Action item:
Count how many lines of the data include "sidebar". The answer is that number and nothing else.

(Stored records)
*** Block opens ***

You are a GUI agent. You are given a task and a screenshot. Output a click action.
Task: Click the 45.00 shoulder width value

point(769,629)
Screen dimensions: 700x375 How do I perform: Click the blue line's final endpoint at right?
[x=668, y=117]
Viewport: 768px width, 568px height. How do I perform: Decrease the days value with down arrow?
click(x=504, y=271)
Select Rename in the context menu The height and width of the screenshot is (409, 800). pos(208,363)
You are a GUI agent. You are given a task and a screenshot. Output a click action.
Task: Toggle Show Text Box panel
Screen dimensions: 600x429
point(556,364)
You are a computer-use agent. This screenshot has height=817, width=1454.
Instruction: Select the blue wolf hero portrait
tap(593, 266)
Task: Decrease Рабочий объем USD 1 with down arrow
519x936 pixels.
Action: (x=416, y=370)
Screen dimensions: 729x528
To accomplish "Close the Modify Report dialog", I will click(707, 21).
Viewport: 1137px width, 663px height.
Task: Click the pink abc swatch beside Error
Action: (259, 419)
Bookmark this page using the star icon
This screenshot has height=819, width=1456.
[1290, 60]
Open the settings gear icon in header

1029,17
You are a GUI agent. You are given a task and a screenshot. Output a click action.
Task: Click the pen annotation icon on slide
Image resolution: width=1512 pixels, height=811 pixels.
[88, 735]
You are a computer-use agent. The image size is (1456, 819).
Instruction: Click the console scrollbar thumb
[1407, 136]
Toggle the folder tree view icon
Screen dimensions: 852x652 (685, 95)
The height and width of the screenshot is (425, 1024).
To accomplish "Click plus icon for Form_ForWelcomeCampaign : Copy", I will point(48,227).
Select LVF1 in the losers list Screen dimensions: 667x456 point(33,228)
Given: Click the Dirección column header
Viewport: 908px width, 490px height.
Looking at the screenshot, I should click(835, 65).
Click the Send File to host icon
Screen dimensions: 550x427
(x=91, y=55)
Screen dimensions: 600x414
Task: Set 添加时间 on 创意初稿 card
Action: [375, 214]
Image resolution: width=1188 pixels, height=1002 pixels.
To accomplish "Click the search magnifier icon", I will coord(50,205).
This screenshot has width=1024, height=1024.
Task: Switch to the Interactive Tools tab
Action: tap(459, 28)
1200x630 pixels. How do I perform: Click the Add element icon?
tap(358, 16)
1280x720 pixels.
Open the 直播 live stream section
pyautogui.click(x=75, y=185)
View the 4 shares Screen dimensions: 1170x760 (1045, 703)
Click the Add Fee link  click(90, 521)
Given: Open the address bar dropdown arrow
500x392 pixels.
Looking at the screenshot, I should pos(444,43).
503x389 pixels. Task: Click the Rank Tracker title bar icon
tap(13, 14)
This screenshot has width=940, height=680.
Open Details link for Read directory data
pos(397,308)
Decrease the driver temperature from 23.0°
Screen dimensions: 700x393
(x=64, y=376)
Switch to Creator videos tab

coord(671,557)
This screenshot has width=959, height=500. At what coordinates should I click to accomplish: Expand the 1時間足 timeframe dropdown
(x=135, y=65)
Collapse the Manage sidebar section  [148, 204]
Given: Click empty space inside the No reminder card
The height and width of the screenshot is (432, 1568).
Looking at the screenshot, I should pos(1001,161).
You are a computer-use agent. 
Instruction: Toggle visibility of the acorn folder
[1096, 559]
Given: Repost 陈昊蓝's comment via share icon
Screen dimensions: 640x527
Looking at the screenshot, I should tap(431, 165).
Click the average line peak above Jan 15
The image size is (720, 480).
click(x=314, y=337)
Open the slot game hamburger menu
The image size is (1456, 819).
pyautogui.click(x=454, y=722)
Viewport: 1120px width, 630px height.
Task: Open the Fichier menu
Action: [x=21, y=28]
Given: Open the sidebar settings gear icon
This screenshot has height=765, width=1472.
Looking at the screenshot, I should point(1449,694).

*** Block closes ***

Answer space:
2